Bloomberg — Boeing Co.’s (BA) shares fell after it burned more cash than Wall Street had expected to start the year, underscoring the strain on the company as it moves closer to resuming 787 Dreamliner deliveries.
The aviation titan recorded negative $3.57 billion adjusted free cash flow in the first quarter and racked up about $1 billion in new accounting charges for its defense division, according to a statement Wednesday. Boeing is also pausing production of its 777X jetliner through 2023 and postponing the initial delivery of the hulking twin-engine aircraft to 2025.
The results highlight the magnitude of issues facing the planemaker, stretching beyond the 787 delays to include the impact of war, inflation and tougher regulatory scrutiny in the wake of two fatal 737 Max crashes.
“The first quarter presented new challenges for our world, our industry and our business,” Chief Executive Officer Dave Calhoun said in a memo to employees. “Despite the current environment, we continue to make important progress toward our key commitments.”
The shares slumped 3.6% as of 8:34 a.m. before regular trading in New York. Investors had been bracing for a poor quarterly showing, sending Boeing shares to a 52-week low Tuesday after General Electric Co. and Raytheon Technologies Corp. warned of supplier strains and spiking costs for raw materials.
Calhoun remains optimistic that the company will generate cash on an annual basis this year for the first time since 2018.

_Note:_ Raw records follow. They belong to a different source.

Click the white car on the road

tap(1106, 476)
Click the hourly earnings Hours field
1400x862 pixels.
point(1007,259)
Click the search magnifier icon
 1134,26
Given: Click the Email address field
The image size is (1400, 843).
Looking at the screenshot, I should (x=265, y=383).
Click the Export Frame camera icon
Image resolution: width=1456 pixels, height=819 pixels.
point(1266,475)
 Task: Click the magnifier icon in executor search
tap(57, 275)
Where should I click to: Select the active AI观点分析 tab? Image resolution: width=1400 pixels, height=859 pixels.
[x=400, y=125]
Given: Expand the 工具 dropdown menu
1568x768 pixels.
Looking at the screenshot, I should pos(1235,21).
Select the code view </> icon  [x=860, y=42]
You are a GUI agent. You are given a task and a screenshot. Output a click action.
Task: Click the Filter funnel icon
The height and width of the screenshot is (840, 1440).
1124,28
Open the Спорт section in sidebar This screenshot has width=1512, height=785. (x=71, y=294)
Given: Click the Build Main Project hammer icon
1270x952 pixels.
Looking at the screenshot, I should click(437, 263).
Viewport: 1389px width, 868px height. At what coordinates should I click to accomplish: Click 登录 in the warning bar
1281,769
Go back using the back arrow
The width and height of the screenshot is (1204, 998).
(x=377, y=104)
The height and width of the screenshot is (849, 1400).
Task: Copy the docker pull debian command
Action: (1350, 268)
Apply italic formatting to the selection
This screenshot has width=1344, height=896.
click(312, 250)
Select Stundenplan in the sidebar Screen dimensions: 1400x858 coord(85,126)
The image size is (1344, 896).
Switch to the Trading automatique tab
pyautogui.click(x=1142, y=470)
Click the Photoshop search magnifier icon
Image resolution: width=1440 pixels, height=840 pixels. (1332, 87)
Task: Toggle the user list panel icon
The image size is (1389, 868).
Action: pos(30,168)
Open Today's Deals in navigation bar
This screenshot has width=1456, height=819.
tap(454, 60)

He also said Boeing has filed a certification plan with U.S. authorities for the Dreamliner and completed the required work to address tiny structural flaws in an initial batch of the carbon-fiber jets. Test flights have begun, he added without specifying what other tasks remain or when Dreamliner handovers will resume.
Boeing is also facing pressure in its defense and space division, whose longtime CEO, Leanne Caret, stepped down at the end March. Inflation and Covid-19 accelerated the company’s losses on two fixed-price contracts: retrofitting 747 jumbos for the next Air Force One fleet and developing a T-7A jet to train U.S. Air Force pilots.
The accounting charge shows the risks that high inflation poses to Boeing’s strategy last decade of counting on its once-robust commercial business to help it aggressively underbid competitors for defense franchises. The company wrote off $691 million weeks after winning contracts for the U.S. Air Force trainer and a Navy refueling drone in 2018.
Boeing’s first-quarter sales of $13.99 billion and core loss of $2.75 a share both missed the average of analysts’ estimates compiled by Bloomberg.
“This was another dreadful quarter from Boeing,” Robert Stallard, an analyst with Vertical Research Partners, said in a note. “And what we think will really worry investors is that we keep getting more bad news.”